My Field Trip To The Supreme Court

I had an incredible experience yesterday.  My friend Phil Weiser, who is now the Deputy Assistant Attorney General at the US Department of Justice, Antitrust Division (I prefer to call him America’s Top Cop on Agriculture) invited me, my partner Jason Mendelson, and my wife Amy Batchelor to attend the Supreme Court Oral Arguments for re Bilski.  A rare tie sighting ensued as a jacket and tie is required to attend.


For those that know about my fervent anti-patent bias with regards to software, Bilski is an important case.  Depending on how the Supreme Court rules, it could open the door for both the invalidation of business method patents as well as begin a serious discussion about the validity of software patents.  One can hope.  So, this wasn’t a random Supreme Court visit, but rather one that is highly relevant to something I’ve spent a lot of time thinking, talking, and writing about.

As you walk up the steps to the Supreme Court, you can’t help but stop and stare.  It was a beautiful day and we just soaked up the sunshine for a few minutes.  We then walked to the side entrance, went through security, and proceeded to the Supreme Court Cafeteria where we met Phil for lunch.  We were all a little nervous which was evident as we struggled to get salads from the salad bar (how hard is it to get lunch?) before sitting down in the relatively small cafeteria.


The Oral Arguments were from 1pm to 2pm so at 12:30 we mobilized.  The process of getting into the Courtroom is tedious, but surprisingly chaotic as they check IDs and accompany people in waves.  But once in, it’s powerful.

Courtroom of the Supreme Court Building

We sat down and waited quietly.  The courtroom was full.  At exactly 1pm, the Justices entered.  They sat, and immediately called the Petitioner (J. Michael Jakes).  Jakes got about thirty seconds into his oral argument when Justice Scalia jumped in with a question.  A short attempt at an answer by Jakes followed by a question by Breyer.  Another short answer and then a question by Ginsburg.  Then Breyer. Then Sotomayor.  Within five minutes I was stunned at the high level of understanding the Justices had in this particular case, the insightfulness of their questions, and their level of participation.

Breyer, Roberts, Scalia, and Sotomayor continued to question the petitioner for the next five minutes.  Their tone was aggressive – bordering on hostile – but never quite crossing the line.  Jakes kept his cool although he didn’t have strong responses to much of anything (at least from my perspective).  While I was biased against the Petitioner and could have heard what I wanted to hear, it sounded to me like the Justices were leaning strongly against business method patents and trying to understand how they could possibly be valid.

The Petitioner abruptly finished (reserving the balance of his time) and the Respondent (Malcolm L. Stewart) began.  It was a similar drill – the Petitioner got started and Justice Alito jumped in with a question.  A short answer followed by Sotomayor.  This continued for about 30 minutes.  Several times the idea of software came up.  Stewart steered the conversation away from this each time or – in some cases – refused to address the question.  This was frustrating to me as I thought the Justices were throwing him fat pitches to link software in with business methods as things that shouldn’t be patent eligible.  At some point it became clear that Stewart had a clear charge to keep software out of it as he went so far as to say that the government had argued against having the Supreme Court hear this case as there were difficult problems in software innovation that hadn’t yet been worked through.  Near the end, the State Street Bank case came up (not surprisingly) although in my opinion Stewart really fumbled his response.

DIRECTIONS:
• A. According to the account of the Supreme Court field trip, during what hours were the Oral Arguments held?
• B. Write out the passage of the account of the Supreme Court field trip that starts at "Courtroom of the" and ends at "level of participation.", reproducing each word as it stands.
The records that follow have no connection to the account of the Supreme Court field trip.

EXCERPTED DATA:
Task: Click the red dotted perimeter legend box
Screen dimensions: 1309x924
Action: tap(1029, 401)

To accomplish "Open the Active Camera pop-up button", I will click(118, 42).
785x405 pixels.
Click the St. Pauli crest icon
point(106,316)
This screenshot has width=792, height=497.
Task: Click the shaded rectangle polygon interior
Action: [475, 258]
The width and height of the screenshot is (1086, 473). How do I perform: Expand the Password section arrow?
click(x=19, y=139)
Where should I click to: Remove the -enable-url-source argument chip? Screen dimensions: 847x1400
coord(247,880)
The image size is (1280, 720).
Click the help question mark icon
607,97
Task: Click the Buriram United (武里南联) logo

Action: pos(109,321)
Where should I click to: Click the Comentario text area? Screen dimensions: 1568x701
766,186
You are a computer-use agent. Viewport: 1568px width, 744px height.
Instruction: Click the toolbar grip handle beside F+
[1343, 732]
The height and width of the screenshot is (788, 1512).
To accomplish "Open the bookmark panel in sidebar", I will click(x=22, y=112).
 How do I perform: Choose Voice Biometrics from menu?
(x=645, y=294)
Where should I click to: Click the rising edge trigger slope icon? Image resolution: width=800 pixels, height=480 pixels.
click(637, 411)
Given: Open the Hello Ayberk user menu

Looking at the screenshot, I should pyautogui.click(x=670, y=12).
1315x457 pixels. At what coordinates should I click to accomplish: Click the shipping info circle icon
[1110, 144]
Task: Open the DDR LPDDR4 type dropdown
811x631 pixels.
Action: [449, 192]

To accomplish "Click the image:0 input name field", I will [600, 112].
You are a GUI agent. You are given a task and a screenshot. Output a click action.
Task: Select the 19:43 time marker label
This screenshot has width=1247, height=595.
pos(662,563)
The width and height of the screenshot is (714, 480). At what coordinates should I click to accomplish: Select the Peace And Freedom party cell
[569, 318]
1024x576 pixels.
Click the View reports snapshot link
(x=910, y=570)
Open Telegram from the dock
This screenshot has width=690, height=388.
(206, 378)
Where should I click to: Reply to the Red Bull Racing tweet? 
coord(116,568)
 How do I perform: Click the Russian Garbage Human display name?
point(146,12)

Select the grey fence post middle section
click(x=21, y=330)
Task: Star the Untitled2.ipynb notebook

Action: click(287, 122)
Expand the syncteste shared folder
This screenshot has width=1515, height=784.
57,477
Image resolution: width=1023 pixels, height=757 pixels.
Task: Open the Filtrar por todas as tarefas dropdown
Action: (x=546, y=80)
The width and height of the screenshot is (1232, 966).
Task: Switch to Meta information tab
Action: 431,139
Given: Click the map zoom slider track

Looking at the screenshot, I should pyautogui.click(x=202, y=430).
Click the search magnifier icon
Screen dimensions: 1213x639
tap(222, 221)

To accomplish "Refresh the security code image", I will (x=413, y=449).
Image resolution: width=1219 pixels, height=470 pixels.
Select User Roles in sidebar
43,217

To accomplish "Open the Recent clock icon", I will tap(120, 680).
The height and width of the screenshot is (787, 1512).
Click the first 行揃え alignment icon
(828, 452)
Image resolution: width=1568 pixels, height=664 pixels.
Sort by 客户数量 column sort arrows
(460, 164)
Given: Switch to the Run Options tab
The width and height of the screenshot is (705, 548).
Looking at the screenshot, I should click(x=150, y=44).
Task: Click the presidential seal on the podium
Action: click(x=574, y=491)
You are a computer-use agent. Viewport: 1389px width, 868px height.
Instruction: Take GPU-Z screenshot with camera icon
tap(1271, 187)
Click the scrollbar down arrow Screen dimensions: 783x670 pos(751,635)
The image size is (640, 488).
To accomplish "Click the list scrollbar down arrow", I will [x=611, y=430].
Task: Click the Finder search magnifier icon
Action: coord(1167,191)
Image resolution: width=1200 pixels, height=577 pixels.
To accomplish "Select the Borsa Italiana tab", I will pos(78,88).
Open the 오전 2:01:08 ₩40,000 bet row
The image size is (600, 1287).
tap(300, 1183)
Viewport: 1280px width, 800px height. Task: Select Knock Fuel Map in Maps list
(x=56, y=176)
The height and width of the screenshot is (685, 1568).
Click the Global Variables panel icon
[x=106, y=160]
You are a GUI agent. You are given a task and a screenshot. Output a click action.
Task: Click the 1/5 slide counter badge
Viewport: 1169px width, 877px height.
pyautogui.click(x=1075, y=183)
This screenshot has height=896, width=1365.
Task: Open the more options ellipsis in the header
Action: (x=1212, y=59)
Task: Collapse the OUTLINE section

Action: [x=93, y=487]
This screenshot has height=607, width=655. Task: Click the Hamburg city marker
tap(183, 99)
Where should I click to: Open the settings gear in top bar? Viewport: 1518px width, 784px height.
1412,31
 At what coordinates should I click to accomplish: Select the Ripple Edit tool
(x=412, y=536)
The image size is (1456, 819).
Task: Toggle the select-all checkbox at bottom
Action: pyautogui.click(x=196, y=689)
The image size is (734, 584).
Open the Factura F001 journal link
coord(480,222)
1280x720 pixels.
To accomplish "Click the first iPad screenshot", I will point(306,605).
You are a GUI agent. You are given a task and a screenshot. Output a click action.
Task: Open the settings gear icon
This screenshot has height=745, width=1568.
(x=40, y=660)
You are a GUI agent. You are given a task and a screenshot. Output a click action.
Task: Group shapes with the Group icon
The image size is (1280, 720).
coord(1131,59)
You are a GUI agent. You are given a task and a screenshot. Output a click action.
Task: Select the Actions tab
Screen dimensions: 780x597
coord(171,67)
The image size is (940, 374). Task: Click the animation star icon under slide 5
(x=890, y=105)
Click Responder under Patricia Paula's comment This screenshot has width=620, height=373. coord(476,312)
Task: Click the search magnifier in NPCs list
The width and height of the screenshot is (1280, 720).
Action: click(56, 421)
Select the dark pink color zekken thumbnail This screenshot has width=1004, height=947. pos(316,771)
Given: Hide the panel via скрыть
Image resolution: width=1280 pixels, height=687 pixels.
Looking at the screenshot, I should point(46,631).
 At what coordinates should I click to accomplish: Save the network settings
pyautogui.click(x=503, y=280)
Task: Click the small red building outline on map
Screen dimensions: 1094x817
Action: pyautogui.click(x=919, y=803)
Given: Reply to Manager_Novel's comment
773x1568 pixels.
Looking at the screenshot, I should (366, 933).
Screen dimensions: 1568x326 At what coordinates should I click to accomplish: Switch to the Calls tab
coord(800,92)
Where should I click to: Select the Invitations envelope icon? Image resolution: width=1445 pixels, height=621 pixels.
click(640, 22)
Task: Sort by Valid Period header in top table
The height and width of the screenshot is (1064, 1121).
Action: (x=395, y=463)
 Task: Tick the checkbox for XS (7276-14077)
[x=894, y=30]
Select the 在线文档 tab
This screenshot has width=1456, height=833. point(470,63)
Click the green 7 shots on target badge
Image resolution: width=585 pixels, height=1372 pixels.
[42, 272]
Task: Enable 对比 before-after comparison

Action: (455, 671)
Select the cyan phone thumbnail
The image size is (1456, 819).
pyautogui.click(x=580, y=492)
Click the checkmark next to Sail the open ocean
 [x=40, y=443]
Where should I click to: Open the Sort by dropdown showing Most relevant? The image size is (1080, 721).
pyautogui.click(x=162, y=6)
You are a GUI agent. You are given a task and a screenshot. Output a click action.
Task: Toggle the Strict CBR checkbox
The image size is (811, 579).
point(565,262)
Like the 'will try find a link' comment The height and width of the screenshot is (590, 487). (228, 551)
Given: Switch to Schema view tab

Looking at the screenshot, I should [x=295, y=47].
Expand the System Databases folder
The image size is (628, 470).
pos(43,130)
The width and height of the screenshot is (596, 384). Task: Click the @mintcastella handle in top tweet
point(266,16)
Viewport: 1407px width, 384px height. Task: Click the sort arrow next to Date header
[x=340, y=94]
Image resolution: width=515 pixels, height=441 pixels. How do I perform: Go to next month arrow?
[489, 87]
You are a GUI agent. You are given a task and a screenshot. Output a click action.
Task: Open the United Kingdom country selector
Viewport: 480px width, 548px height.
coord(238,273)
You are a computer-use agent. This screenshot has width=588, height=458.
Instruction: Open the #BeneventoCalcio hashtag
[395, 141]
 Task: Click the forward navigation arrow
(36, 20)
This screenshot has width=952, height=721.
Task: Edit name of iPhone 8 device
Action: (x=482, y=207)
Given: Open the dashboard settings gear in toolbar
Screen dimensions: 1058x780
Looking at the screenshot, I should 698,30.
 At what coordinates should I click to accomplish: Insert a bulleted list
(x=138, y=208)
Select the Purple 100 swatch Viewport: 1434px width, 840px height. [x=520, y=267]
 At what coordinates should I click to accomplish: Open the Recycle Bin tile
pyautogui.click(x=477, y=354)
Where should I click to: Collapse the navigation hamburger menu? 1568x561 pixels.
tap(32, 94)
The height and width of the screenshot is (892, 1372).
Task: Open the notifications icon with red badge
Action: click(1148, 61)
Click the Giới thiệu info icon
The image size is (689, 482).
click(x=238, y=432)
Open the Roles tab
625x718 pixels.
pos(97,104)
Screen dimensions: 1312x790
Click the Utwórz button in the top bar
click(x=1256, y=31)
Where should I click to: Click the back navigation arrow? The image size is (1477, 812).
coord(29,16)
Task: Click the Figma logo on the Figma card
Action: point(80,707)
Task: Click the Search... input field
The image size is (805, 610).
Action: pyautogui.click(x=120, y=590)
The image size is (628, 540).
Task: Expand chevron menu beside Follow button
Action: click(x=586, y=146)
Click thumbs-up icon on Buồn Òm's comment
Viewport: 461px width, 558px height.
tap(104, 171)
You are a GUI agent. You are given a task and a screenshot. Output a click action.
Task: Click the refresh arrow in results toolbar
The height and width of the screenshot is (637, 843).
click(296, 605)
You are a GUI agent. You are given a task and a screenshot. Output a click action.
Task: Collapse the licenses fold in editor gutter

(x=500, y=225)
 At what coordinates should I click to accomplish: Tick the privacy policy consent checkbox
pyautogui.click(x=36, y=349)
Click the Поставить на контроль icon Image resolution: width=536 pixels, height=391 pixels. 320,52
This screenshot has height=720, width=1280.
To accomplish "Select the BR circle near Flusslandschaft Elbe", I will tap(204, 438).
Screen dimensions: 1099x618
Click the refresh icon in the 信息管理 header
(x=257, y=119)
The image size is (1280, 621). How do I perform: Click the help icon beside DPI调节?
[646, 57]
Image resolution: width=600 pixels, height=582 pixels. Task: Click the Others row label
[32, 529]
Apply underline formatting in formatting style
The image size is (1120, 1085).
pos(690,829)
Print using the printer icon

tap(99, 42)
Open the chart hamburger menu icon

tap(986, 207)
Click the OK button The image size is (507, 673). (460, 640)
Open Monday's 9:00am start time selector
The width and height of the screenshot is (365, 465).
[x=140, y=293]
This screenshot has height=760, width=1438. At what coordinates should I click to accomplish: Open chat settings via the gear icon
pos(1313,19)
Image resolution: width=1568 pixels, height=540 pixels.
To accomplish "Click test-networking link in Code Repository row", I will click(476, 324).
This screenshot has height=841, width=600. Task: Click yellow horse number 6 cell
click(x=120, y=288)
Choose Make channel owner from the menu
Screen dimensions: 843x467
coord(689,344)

ANSWERS IN ORDER:
• A. From 1pm to 2pm.

• B.
Courtroom of the Supreme Court Building

We sat down and waited quietly.  The courtroom was full.  At exactly 1pm, the Justices entered.  They sat, and immediately called the Petitioner (J. Michael Jakes).  Jakes got about thirty seconds into his oral argument when Justice Scalia jumped in with a question.  A short attempt at an answer by Jakes followed by a question by Breyer.  Another short answer and then a question by Ginsburg.  Then Breyer. Then Sotomayor.  Within five minutes I was stunned at the high level of understanding the Justices had in this particular case, the insightfulness of their questions, and their level of participation.